**PROMPT:** Go to the line containing "Click the 5 นัดล่าสุด column header" in the records below and print it and every following line exactly, on through the line containing "This screenshot has width=605, height=868.", then stop.
[[ DATA IN THIS EXERCISE, beginning ]]
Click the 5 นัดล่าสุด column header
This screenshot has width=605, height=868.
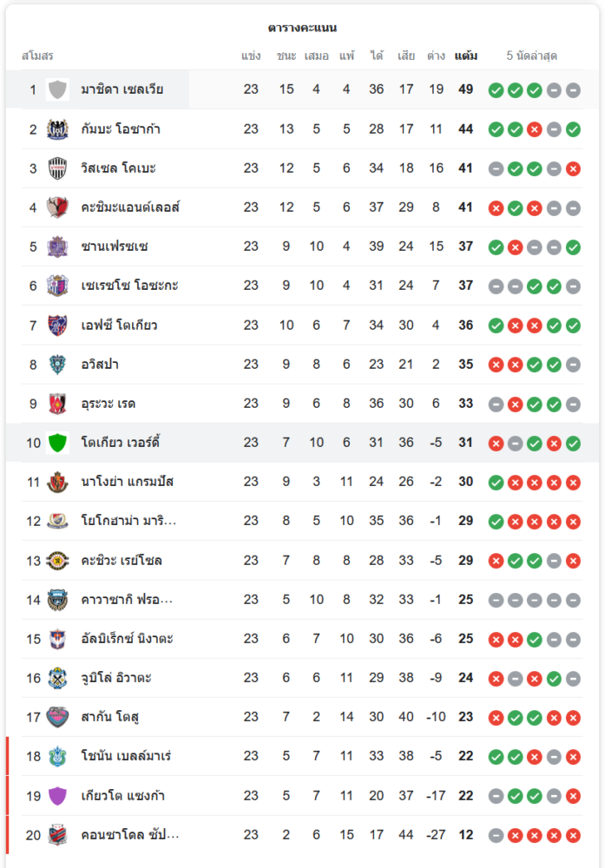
[[ DATA IN THIS EXERCISE, end ]]
[[ DATA IN THIS EXERCISE, beginning ]]
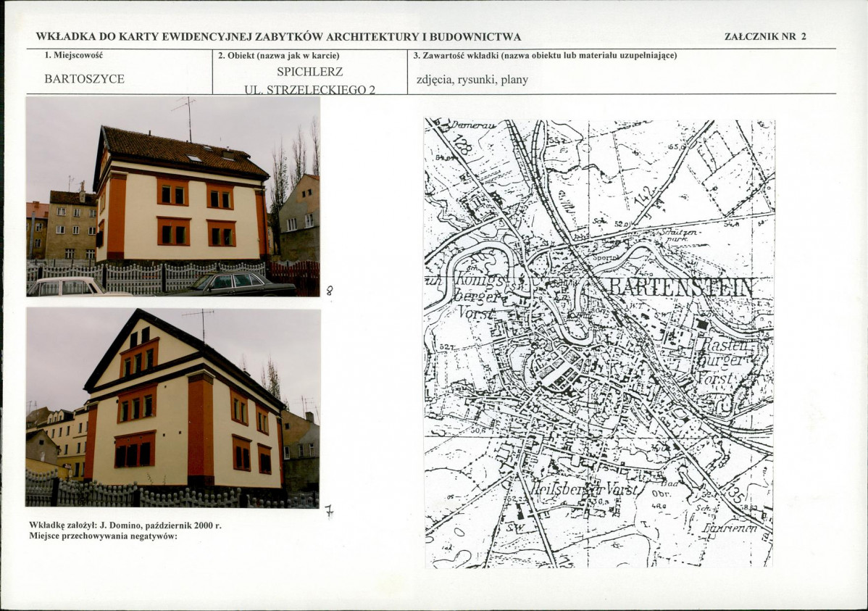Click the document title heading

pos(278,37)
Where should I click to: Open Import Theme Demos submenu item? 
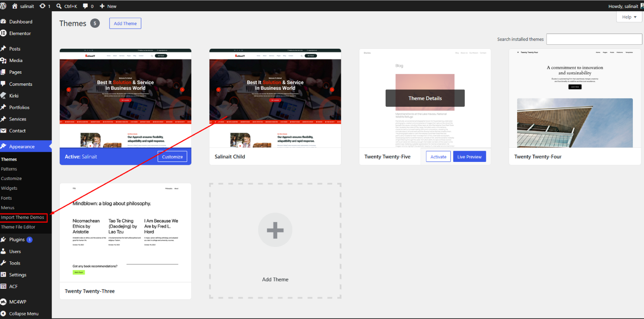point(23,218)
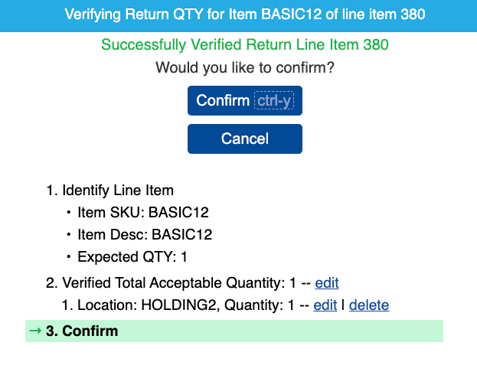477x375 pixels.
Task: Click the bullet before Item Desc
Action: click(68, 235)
[[ DATA IN THIS EXERCISE, end ]]
**THE ANSWER:**
Click the 5 นัดล่าสุด column header
This screenshot has width=605, height=868.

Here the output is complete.